Les sénateurs ont rejeté, mardi 5 novembre, le projet de réforme des retraites à l'unanimité, socialistes compris. Droite et gauche ont voté contre ce texte, mais pour des raisons diamétralement opposées. Sur 346 voix, aucune n'a donc été favorable au projet. Francetv info explique les raisons de ce rejet massif.

Parce que le texte avait été totalement remanié

Le projet de loi soumis aux sénateurs n'avait rien à voir avec celui que les députés ont voté à l'Assemblée nationale le 15 octobre. "Le texte, tel qu'il a été modifié par la droite du Sénat, était devenu inacceptable", a expliqué le président du groupe PS, François Rebsamen. Les sénateurs avaient notamment adopté un amendement centriste créant un système de retraite par points, qui va à l'encontre de la philosophie du gouvernement. Ils avaient aussi vidé le texte de sa substance, en rejetant ses deux dispositions phares, l'allongement progressif de la durée de cotisation et la création d'un compte pénibilité.
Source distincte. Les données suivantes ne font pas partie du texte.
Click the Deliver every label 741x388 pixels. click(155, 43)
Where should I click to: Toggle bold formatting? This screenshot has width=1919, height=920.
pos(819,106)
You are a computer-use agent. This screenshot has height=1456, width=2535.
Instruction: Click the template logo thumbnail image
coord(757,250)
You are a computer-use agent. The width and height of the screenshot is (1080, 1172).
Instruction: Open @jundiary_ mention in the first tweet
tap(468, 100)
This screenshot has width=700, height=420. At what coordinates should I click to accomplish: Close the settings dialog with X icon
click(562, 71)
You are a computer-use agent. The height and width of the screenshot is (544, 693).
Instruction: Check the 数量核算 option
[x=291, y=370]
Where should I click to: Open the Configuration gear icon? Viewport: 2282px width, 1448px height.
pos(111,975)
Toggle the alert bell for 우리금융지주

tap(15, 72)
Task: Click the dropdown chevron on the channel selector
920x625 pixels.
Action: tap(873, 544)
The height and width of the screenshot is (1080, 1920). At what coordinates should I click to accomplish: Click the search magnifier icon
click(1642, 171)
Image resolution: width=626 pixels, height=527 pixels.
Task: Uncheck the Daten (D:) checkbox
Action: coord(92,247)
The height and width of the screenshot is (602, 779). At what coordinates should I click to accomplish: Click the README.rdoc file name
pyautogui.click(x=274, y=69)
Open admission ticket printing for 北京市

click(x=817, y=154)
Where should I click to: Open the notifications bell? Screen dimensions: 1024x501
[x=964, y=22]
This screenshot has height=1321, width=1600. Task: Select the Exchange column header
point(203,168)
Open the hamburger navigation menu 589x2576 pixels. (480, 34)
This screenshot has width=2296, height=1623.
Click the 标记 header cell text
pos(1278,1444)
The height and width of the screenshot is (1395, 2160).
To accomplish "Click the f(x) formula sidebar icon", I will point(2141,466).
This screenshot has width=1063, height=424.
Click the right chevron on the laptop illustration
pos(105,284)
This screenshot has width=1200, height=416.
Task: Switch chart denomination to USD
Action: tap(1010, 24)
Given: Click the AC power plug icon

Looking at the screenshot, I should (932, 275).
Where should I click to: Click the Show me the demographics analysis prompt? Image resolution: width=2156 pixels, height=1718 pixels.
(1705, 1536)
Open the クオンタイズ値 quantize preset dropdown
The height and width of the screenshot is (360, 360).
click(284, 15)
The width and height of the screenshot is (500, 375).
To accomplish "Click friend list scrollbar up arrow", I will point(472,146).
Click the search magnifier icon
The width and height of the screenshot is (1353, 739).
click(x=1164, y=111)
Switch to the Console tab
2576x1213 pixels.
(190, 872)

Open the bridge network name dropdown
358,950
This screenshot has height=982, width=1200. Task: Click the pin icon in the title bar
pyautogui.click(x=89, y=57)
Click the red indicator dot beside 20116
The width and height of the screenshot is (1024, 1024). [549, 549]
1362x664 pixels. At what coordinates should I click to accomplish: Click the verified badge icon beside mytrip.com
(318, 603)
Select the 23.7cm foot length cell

"Je veux remercier le groupe socialiste de son soutien sans faille au gouvernement, qui a été amené à voter contre sa volonté à ce débat", a déclaré la ministre des Affaires sociales et de la Santé, Marisol Touraine, à l'issue du vote.

SENAT / FRANCETV INFO

Parce que le PS n'a pas la majorité au Sénat

La réforme des retraites, telle qu'elle est présentée par le gouvernement, est une pomme de discorde au sein de la majorité. Communistes, écologistes et radicaux ne se sont pas privés de critiquer le texte, s'opposant notamment à l'allongement de la durée de cotisation. A l'Assemblée, le 15 octobre, les députés Front de gauche avaient déjà voté contre, Verts et radicaux s'étant abstenus. Le texte avait finalement pu être adopté au Palais-Bourbon, le PS comptant suffisamment de députés pour être majoritaire. Mais ce n'est pas le cas au palais du Luxembourg, où les sénateurs opposés à la réforme des retraites, majoritaires, ont pu "détricoter" le texte.

Parce que le texte sera définitivement voté à l'Assemblée

Si Marisol Touraine est restée enthousiaste après ce rejet massif, c'est parce que la ministre des Affaires sociales sait que le texte garde toutes ses chances d'entrer en vigueur. Il reviendra en effet en nouvelle lecture à l'Assemblée nationale à partir du 19 novembre. Entre-temps, mercredi 6 novembre, une commission mixte paritaire devra se pencher sur le projet. Mais les sept sénateurs et sept députés censés mettre au point un texte commun n'ont aucune chance de s'entendre. Ce sera donc le texte déjà voté par l'Assemblée qu'adopteront sûrement les députés le 19 novembre.

Le projet de loi sera alors encore une fois présenté au Sénat, en deuxième lecture, le 25 novembre. Si le rejet se répète à nouveau au palais du Luxembourg, l'Assemblée aura le dernier mot avec une lecture définitive prévue fin novembre-début décembre.